• [Problem to work on]:
Please output the listing lines from the one containing "Click worker icon in row 1-100-48" through the one containing "Looking at the screenshot, I should click(x=1592, y=483)." as a Markdown table with the columns Row and Line. Number each row, and skip blank lines.

Items in a dataset listing
/---
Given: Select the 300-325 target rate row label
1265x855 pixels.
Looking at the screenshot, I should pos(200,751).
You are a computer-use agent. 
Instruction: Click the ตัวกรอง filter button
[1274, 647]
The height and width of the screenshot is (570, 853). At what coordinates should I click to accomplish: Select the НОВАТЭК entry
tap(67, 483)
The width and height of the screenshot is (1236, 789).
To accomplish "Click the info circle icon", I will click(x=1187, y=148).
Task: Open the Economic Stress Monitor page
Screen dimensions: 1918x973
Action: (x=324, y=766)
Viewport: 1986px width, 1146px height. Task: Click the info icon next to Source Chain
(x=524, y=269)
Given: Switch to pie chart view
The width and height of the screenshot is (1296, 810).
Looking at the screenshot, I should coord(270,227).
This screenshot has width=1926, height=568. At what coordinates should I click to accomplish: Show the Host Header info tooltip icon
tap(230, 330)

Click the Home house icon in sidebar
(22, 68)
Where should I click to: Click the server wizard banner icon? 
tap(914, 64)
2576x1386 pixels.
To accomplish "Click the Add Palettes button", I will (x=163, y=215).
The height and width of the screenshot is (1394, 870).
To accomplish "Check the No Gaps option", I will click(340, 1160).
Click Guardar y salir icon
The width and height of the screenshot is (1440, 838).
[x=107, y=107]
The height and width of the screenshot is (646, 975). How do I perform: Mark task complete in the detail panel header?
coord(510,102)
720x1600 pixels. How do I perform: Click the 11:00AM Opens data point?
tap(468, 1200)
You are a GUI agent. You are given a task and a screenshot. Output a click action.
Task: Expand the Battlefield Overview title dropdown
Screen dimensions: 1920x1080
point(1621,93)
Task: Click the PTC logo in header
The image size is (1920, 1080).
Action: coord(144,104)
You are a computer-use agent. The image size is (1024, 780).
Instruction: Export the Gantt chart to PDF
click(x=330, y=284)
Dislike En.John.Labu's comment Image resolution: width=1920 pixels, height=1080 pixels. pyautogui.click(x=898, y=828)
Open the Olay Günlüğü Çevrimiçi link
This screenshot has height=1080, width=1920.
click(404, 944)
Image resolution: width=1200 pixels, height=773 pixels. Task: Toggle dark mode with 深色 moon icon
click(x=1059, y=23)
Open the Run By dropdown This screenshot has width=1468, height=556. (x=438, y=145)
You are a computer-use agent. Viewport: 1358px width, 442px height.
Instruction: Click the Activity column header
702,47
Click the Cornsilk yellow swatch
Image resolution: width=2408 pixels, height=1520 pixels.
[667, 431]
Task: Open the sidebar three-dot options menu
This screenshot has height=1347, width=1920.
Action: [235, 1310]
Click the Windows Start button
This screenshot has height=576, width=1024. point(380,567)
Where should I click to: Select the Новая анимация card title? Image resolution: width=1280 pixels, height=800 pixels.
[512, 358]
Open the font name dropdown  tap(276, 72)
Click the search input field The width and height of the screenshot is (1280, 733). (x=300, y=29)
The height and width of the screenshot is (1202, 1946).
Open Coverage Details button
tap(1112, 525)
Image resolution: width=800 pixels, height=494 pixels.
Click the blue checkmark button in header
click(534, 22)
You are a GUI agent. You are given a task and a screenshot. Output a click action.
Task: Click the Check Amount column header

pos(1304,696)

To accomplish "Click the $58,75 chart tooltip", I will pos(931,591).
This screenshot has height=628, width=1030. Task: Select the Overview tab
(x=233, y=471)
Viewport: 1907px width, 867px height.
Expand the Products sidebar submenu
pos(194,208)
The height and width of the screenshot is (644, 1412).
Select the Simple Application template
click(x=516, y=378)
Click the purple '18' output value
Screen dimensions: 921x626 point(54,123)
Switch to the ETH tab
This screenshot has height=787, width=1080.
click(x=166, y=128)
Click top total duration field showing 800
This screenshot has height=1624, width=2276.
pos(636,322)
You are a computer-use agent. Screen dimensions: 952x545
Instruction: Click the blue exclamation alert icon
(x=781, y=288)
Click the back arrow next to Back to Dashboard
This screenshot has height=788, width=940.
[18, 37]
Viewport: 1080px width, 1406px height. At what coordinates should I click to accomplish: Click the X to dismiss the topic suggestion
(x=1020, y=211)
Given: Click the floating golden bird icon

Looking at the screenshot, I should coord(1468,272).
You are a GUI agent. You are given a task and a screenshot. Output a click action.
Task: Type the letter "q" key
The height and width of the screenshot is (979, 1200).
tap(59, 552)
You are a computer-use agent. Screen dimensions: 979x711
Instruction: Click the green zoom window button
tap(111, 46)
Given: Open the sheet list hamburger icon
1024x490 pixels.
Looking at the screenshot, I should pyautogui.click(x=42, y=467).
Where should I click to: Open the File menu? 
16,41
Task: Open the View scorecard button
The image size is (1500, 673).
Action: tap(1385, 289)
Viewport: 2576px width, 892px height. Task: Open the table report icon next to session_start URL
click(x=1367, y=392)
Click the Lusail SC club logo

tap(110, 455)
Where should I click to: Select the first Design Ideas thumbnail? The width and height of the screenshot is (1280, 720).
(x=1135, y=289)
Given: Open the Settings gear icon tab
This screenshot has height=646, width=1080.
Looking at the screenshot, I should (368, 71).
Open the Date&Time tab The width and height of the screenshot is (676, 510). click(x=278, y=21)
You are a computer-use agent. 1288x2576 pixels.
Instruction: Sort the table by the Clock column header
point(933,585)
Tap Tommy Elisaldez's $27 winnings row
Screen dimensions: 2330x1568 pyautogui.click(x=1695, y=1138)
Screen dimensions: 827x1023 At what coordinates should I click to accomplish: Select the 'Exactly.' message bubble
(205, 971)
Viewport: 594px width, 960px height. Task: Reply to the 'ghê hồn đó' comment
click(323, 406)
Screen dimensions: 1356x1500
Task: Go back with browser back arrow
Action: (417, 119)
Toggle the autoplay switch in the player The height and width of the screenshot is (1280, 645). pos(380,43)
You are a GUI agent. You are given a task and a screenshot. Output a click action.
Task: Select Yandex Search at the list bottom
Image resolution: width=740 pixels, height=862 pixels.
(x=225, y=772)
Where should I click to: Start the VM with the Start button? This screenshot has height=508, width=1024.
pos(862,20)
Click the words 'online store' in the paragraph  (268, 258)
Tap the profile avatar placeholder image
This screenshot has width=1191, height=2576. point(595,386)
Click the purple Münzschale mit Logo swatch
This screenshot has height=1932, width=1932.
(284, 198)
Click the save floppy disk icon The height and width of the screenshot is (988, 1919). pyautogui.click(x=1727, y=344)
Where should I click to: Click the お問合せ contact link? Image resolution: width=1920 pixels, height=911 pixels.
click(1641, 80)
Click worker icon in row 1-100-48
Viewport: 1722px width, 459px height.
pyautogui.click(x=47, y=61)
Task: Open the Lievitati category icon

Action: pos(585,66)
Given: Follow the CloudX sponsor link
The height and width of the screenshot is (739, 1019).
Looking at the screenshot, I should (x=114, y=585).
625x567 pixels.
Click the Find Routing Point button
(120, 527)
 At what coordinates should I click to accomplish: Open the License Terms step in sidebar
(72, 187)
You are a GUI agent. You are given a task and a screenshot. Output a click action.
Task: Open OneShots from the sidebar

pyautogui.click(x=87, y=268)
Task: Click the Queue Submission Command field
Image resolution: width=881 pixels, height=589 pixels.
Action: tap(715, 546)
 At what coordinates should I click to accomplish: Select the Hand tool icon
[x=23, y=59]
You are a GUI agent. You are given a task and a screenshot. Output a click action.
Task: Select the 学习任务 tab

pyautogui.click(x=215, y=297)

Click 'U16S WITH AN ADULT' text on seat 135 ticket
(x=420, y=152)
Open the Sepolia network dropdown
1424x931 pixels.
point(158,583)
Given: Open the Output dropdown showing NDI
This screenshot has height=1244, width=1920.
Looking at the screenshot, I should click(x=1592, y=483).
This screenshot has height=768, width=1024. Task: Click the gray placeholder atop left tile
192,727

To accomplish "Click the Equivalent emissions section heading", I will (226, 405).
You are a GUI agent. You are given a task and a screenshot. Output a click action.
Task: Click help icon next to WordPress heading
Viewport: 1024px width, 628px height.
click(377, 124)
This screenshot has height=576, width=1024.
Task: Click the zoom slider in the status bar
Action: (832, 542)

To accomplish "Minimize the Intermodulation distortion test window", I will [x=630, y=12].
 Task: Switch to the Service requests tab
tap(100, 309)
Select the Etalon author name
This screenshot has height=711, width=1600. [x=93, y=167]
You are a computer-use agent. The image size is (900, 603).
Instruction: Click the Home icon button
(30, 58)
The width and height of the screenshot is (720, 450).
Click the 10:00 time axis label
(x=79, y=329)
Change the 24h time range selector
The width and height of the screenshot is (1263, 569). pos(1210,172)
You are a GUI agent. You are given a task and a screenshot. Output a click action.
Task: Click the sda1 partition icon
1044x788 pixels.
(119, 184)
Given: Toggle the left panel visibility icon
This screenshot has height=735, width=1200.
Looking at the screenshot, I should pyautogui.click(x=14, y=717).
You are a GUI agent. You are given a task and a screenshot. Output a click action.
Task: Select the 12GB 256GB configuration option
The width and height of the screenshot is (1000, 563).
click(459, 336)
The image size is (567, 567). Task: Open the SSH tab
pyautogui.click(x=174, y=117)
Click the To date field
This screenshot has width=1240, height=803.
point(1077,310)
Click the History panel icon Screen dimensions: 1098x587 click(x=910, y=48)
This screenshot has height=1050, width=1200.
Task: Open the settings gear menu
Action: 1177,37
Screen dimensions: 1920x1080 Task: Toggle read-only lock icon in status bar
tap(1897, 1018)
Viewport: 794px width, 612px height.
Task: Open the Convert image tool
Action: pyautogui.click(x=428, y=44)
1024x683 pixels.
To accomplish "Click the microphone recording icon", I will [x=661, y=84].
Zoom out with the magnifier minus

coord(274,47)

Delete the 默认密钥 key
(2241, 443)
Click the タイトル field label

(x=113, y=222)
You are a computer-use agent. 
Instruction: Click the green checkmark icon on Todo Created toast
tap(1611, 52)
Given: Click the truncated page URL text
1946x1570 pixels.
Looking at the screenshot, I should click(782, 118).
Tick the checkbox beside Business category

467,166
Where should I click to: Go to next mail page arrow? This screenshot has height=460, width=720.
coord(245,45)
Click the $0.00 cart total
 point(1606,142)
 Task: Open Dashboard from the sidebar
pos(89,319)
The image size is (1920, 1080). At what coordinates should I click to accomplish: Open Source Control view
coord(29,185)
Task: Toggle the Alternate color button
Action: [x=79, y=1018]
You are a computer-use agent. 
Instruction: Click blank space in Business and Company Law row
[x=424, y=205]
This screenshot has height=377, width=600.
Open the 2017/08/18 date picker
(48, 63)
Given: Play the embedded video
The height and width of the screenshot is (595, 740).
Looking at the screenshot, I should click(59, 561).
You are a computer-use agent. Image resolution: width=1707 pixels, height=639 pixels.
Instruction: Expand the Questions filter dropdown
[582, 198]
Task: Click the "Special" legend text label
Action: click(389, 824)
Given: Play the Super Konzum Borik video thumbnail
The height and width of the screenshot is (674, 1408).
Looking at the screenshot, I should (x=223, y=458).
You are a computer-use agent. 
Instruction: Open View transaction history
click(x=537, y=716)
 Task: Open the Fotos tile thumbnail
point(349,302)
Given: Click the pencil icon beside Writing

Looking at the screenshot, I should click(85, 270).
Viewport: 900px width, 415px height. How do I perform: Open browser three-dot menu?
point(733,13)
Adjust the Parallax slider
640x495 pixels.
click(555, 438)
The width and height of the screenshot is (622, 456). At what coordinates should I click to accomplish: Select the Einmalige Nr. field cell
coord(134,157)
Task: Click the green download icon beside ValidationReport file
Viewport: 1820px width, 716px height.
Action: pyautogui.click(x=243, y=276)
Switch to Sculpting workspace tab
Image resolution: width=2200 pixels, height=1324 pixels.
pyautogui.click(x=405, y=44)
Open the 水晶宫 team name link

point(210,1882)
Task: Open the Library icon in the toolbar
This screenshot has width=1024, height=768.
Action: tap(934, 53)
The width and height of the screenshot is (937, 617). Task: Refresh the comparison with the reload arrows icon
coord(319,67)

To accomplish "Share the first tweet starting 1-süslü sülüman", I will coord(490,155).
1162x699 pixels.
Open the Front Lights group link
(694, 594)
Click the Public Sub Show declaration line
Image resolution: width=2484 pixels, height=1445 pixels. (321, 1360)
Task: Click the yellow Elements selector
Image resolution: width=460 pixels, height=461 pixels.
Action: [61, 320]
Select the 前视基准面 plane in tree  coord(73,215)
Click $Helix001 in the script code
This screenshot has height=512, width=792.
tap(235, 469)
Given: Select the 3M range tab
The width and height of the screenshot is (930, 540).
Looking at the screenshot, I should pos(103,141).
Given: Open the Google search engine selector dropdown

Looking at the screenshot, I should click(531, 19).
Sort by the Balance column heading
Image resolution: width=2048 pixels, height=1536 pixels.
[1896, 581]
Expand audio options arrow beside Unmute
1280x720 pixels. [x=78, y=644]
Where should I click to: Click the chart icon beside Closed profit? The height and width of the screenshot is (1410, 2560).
\---
• [Result of the exercise]:
| Row | Line |
|---|---|
| 1 | Click worker icon in row 1-100-48 |
| 2 | Viewport: 1722px width, 459px height. |
| 3 | pyautogui.click(x=47, y=61) |
| 4 | Task: Open the Lievitati category icon |
| 5 | Action: pos(585,66) |
| 6 | Given: Follow the CloudX sponsor link |
| 7 | The height and width of the screenshot is (739, 1019). |
| 8 | Looking at the screenshot, I should (x=114, y=585). |
| 9 | 625x567 pixels. |
| 10 | Click the Find Routing Point button |
| 11 | (120, 527) |
| 12 |  At what coordinates should I click to accomplish: Open the License Terms step in sidebar |
| 13 | (72, 187) |
| 14 | You are a GUI agent. You are given a task and a screenshot. Output a click action. |
| 15 | Task: Open OneShots from the sidebar |
| 16 | pyautogui.click(x=87, y=268) |
| 17 | Task: Click the Queue Submission Command field |
| 18 | Image resolution: width=881 pixels, height=589 pixels. |
| 19 | Action: tap(715, 546) |
| 20 |  At what coordinates should I click to accomplish: Select the Hand tool icon |
| 21 | [x=23, y=59] |
| 22 | You are a GUI agent. You are given a task and a screenshot. Output a click action. |
| 23 | Task: Select the 学习任务 tab |
| 24 | pyautogui.click(x=215, y=297) |
| 25 | Click 'U16S WITH AN ADULT' text on seat 135 ticket |
| 26 | (x=420, y=152) |
| 27 | Open the Sepolia network dropdown |
| 28 | 1424x931 pixels. |
| 29 | point(158,583) |
| 30 | Given: Open the Output dropdown showing NDI |
| 31 | This screenshot has height=1244, width=1920. |
| 32 | Looking at the screenshot, I should click(x=1592, y=483). |